_Consigne A_. D'après l'extrait sur de Gaulle et la guerre d'Algérie, à partir de quand le général de Gaulle avance-t-il le principe de l'autodétermination ?

_Extrait du document_.
---
De toute évidence, cette situation stagne au moins jusqu’à décembre 1960. Car bien que le retour du général de Gaulle au pouvoir, deux ans plus tôt, ait suscité l’enthousiasme des Algériens de voir rapidement le bout du tunnel, l’influence du lobby colonial, composé des ultras et des militaires de carrière, a retardé – et c’est le moins que l’on puisse dire –l’échéance. Cela dit, en dépit de la disparité d’approche, entre De Gaulle et ces réactionnaires, sur le conflit algérien, les méthodes répressives restent communes aux deux groupes.
Tout compte fait, se servant sans vergogne de son prestige, de Gaulle a cherché, entre 1958 et 1960, à écraser la résistance algérienne. Pour étayer cette thèse, lors des deux premières années de la prise du pouvoir par De Gaulle, les pertes algériennes ne sont-elles pas supérieures aux six autres années réunies ? Toutefois, bien que le maquis soit exsangue, le peuple algérien n’abdique pas pour autant. Ce qui va d’ailleurs inciter le général de Gaulle à revoir, dès septembre 1959, sa stratégie en avançant le principe de l’autodétermination.
---
_Support de l'exercice_.
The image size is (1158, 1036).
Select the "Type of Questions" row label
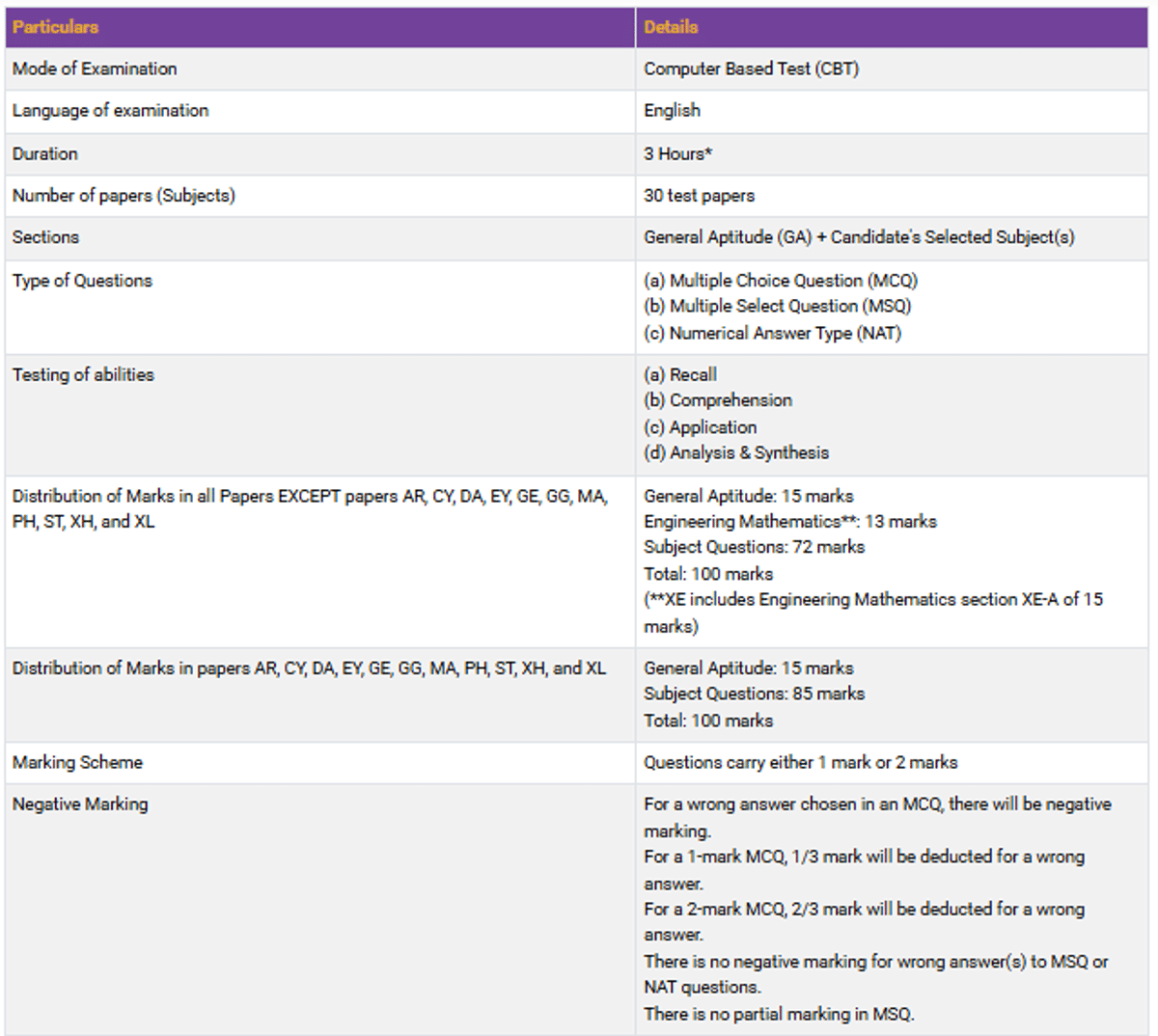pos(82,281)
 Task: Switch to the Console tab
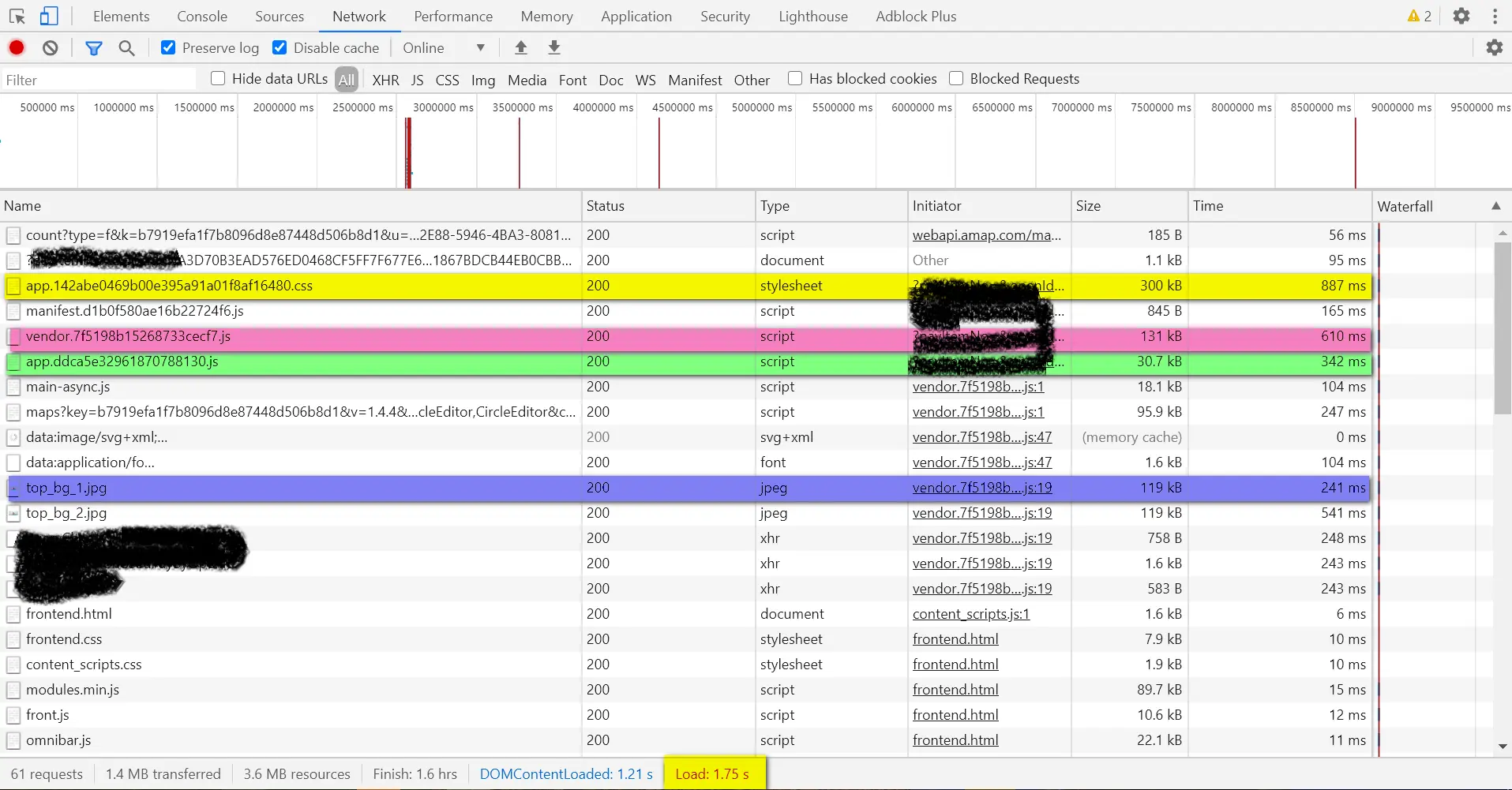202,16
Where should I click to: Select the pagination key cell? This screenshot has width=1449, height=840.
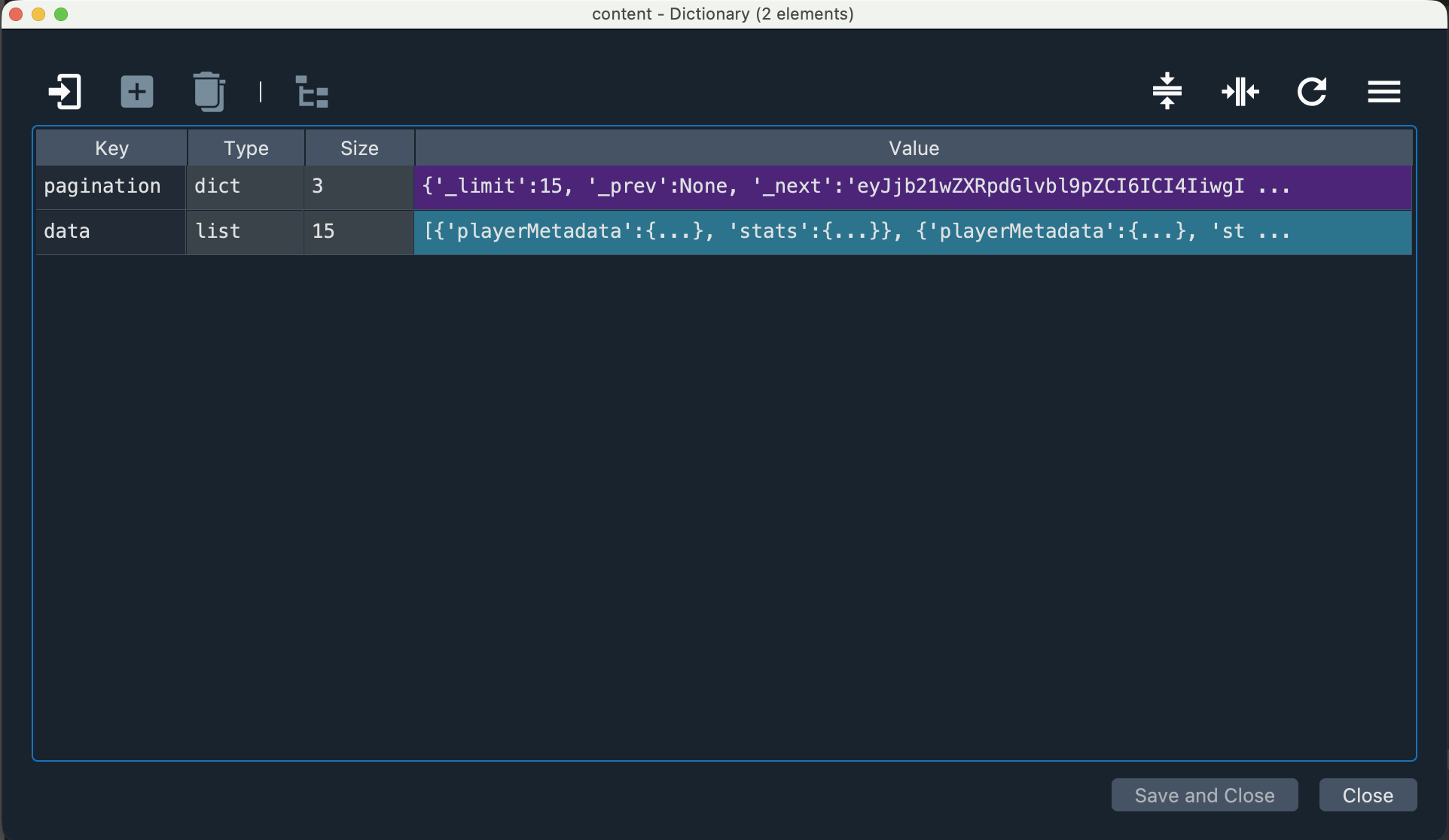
---
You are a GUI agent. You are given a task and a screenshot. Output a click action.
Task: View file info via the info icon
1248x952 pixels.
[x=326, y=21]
---
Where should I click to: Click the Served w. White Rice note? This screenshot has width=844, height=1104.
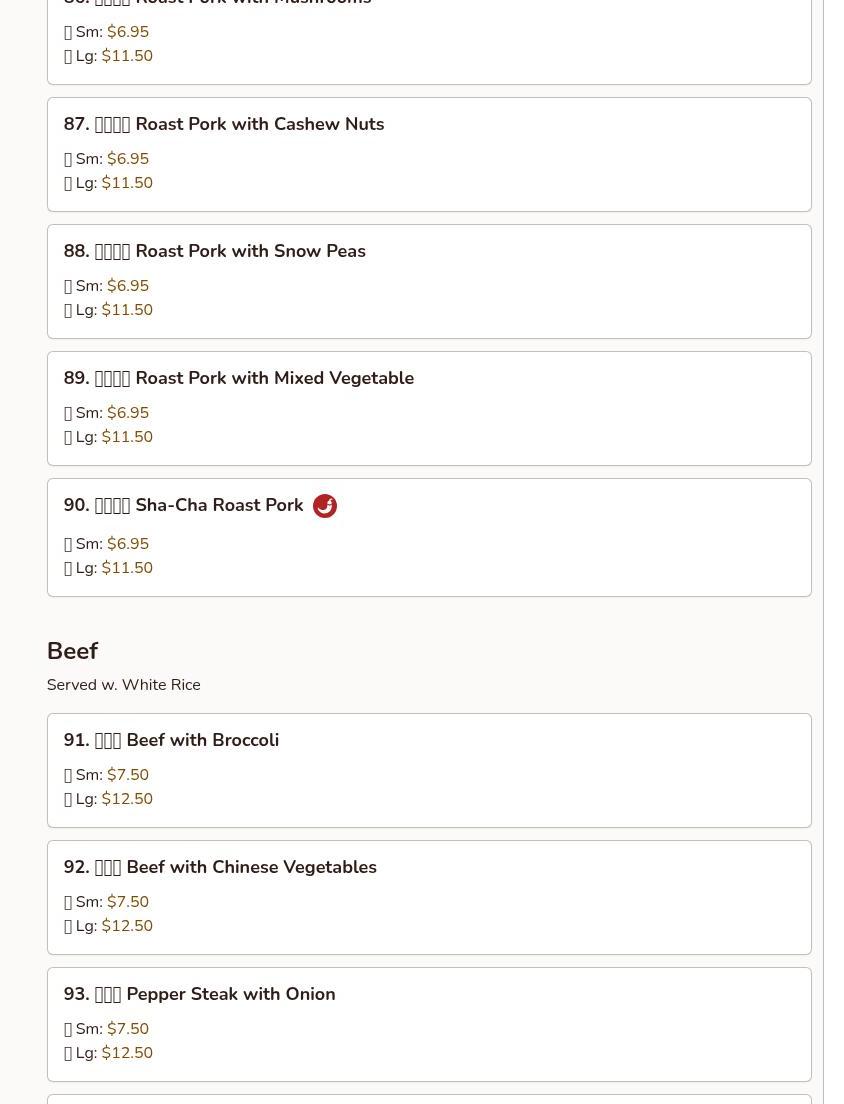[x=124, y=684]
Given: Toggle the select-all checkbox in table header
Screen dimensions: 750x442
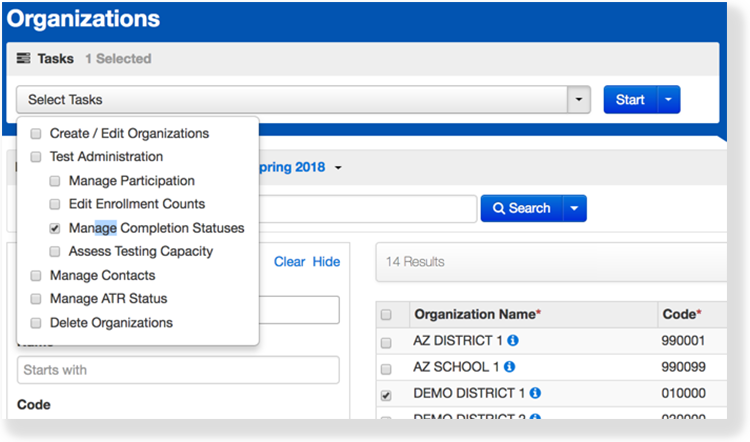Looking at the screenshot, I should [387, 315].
---
_Consigne B_. Mettez en tableau Markdown les lignes des enregistrements qui commencent à celle contenant "You are a GUI" et finissent après celle contenant "[x=326, y=21]", sans les lignes vides. Utilisez deux colonnes, « Numéro » et « Ligne d'enregistrement ».

_Corrigé A_. Dès septembre 1959.

_Corrigé B_.
| Numéro | Ligne d'enregistrement |
|---|---|
| 1 | You are a GUI agent. You are given a task and a screenshot. Output a click action. |
| 2 | Task: View file info via the info icon |
| 3 | 1248x952 pixels. |
| 4 | [x=326, y=21] |